Last April, the CCD COE staged the world’s largest international cyber-defense training exercise—Locked Shields 2017—in collaboration with several NATO and partner countries as well as IT companies (Leta.lv, April 19). Altogether, some 800 people from 25 countries took part in the exercise, which was held from April 24 to 28. The scale of the exercise this year, as well as the number of technology platforms, networks and devices involved, was significantly bigger than in previous years. The annual scenario-based real-time exercise is designed to train security experts responsible for the daily safety of national IT systems. In Locked Shields 2017, the task of the blue-flag team was to maintain the network and computer services of an imaginary military aviation base that undergoes simulated severe attacks on its power supply system, unmanned aerial vehicles based there, the facility’s military control-and-command systems, and other infrastructure units.
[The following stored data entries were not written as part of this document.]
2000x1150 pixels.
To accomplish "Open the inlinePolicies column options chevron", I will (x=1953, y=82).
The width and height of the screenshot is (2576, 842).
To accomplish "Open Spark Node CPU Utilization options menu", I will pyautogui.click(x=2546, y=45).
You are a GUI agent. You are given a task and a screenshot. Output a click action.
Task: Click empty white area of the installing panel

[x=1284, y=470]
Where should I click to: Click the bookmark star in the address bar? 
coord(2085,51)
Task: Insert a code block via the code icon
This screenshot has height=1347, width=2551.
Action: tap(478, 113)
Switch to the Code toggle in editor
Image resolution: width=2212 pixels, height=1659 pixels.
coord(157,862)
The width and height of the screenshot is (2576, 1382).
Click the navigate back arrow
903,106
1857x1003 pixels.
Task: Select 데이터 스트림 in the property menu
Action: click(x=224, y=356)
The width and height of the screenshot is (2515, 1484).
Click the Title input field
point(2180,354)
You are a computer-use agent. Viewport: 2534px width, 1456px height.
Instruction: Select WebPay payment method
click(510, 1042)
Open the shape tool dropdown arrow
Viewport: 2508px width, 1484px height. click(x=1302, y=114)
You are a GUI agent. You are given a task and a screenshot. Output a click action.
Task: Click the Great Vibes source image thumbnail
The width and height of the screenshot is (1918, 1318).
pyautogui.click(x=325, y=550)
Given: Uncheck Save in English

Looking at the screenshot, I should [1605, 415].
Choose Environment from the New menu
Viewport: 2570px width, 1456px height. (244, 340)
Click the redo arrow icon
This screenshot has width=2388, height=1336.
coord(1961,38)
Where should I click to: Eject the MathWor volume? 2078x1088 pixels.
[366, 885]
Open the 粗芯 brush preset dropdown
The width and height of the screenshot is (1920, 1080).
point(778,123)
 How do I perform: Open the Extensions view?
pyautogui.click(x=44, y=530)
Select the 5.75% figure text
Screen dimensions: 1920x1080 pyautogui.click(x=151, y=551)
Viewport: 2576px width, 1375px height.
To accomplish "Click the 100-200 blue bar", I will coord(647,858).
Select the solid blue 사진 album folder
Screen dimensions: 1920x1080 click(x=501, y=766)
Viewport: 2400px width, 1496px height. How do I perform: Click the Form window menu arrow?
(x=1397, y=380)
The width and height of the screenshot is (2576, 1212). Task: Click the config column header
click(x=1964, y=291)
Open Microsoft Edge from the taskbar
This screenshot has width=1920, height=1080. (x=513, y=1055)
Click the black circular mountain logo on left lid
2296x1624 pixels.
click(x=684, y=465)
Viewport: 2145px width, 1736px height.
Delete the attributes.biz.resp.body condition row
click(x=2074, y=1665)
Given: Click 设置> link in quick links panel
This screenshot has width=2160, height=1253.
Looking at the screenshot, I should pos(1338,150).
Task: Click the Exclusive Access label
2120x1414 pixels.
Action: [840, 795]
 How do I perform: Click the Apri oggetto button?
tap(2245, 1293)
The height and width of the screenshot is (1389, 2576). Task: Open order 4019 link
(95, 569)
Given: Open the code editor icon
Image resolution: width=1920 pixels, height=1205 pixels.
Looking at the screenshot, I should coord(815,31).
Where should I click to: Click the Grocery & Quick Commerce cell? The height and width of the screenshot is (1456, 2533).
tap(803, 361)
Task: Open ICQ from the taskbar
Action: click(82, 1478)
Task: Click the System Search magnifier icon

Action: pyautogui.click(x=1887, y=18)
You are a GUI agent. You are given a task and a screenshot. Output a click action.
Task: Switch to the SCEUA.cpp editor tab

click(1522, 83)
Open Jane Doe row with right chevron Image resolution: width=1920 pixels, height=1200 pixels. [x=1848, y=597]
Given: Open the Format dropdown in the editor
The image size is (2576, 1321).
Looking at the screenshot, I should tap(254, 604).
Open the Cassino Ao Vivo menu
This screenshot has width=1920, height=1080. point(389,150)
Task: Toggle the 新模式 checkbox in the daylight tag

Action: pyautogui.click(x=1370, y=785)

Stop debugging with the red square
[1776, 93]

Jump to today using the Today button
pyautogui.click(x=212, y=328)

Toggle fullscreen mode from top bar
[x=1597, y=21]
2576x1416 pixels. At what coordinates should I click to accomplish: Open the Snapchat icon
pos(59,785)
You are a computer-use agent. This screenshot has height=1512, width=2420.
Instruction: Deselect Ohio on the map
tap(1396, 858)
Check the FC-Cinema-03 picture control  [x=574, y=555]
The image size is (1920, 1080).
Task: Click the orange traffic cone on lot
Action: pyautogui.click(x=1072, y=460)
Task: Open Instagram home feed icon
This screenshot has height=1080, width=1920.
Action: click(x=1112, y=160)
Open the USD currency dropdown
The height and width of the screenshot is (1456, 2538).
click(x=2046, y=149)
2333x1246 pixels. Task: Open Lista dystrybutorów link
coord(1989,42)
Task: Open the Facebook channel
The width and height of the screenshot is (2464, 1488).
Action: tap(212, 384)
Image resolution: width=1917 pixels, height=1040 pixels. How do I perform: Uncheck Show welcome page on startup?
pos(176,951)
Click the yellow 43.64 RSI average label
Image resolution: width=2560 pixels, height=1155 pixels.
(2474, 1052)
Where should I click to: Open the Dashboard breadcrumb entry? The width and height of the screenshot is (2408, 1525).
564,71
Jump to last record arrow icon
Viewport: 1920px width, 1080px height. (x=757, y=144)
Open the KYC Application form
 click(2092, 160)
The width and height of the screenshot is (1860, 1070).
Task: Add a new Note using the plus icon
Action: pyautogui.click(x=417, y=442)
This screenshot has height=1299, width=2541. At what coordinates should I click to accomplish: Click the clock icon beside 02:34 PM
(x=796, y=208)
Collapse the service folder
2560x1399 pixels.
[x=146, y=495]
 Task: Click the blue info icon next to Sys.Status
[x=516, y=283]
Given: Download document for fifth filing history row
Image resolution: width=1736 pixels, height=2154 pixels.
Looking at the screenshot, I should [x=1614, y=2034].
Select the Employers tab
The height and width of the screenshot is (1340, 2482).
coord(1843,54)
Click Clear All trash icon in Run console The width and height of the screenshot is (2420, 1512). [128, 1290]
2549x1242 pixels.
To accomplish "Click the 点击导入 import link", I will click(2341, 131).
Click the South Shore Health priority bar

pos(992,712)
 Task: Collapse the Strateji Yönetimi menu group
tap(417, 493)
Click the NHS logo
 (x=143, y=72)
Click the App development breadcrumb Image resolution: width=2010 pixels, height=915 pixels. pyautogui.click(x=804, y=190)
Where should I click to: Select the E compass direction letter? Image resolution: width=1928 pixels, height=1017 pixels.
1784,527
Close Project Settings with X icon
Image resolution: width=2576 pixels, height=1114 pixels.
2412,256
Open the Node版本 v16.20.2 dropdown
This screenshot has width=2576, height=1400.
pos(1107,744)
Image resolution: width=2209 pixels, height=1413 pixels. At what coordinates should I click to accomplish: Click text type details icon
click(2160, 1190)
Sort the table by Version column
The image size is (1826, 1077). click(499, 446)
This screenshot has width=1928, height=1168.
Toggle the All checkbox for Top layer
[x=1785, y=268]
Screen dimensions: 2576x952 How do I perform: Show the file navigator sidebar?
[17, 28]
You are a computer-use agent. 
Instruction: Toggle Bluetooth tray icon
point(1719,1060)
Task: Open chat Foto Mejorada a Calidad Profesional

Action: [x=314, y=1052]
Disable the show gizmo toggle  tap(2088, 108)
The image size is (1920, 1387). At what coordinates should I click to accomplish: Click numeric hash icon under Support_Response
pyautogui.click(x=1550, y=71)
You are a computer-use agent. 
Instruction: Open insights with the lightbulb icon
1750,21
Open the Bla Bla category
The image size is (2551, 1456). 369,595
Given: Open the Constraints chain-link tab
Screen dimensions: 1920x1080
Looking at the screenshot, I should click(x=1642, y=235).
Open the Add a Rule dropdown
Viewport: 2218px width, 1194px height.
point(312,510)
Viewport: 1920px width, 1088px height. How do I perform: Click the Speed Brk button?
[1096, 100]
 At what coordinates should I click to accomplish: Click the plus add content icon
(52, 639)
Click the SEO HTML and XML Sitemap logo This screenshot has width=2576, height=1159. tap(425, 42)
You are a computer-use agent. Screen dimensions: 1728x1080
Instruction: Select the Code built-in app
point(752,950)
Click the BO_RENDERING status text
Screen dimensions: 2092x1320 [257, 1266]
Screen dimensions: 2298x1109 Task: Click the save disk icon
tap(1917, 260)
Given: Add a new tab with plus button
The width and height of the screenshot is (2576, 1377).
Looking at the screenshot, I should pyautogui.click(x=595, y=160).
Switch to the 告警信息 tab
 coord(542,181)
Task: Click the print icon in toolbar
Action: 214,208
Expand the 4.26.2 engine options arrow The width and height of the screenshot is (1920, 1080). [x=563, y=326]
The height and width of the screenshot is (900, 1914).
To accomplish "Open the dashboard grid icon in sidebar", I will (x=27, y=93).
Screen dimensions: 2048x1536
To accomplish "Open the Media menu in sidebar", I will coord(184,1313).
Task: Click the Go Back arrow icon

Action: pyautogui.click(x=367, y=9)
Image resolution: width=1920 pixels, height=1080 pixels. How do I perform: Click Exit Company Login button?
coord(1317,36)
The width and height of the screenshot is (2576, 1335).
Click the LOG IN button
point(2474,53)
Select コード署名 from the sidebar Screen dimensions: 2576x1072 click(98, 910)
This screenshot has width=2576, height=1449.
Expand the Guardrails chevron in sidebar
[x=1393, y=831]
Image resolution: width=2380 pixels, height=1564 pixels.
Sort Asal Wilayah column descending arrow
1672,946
In addition to the usual drills pertaining to IT infrastructure protection, this year the exercise included training on a number of specialized IT systems, reflecting current threats. Notably, Locked Shields 2017 included a SCADA system for controlling large power-grid networks, an AirC2 system used for military airspace planning, military surveillance drones and programmable logic controllers, which provide fuel to aviation bases. In total, more than 3,000 virtualized systems and more than 2,500 different attacks were activated during the course of this year’s Locked Shields scenario (Cert.lv, April 26).
The Baltic States are working to ensure they will not be easy targets for hackers and cyberattackers. Indeed, the fact that the Baltics escaped largely unscathed from the recent cyberattacks that overwhelmed Europe this summer suggests these countries may have valuable cyber-security lessons to teach their other NATO allies.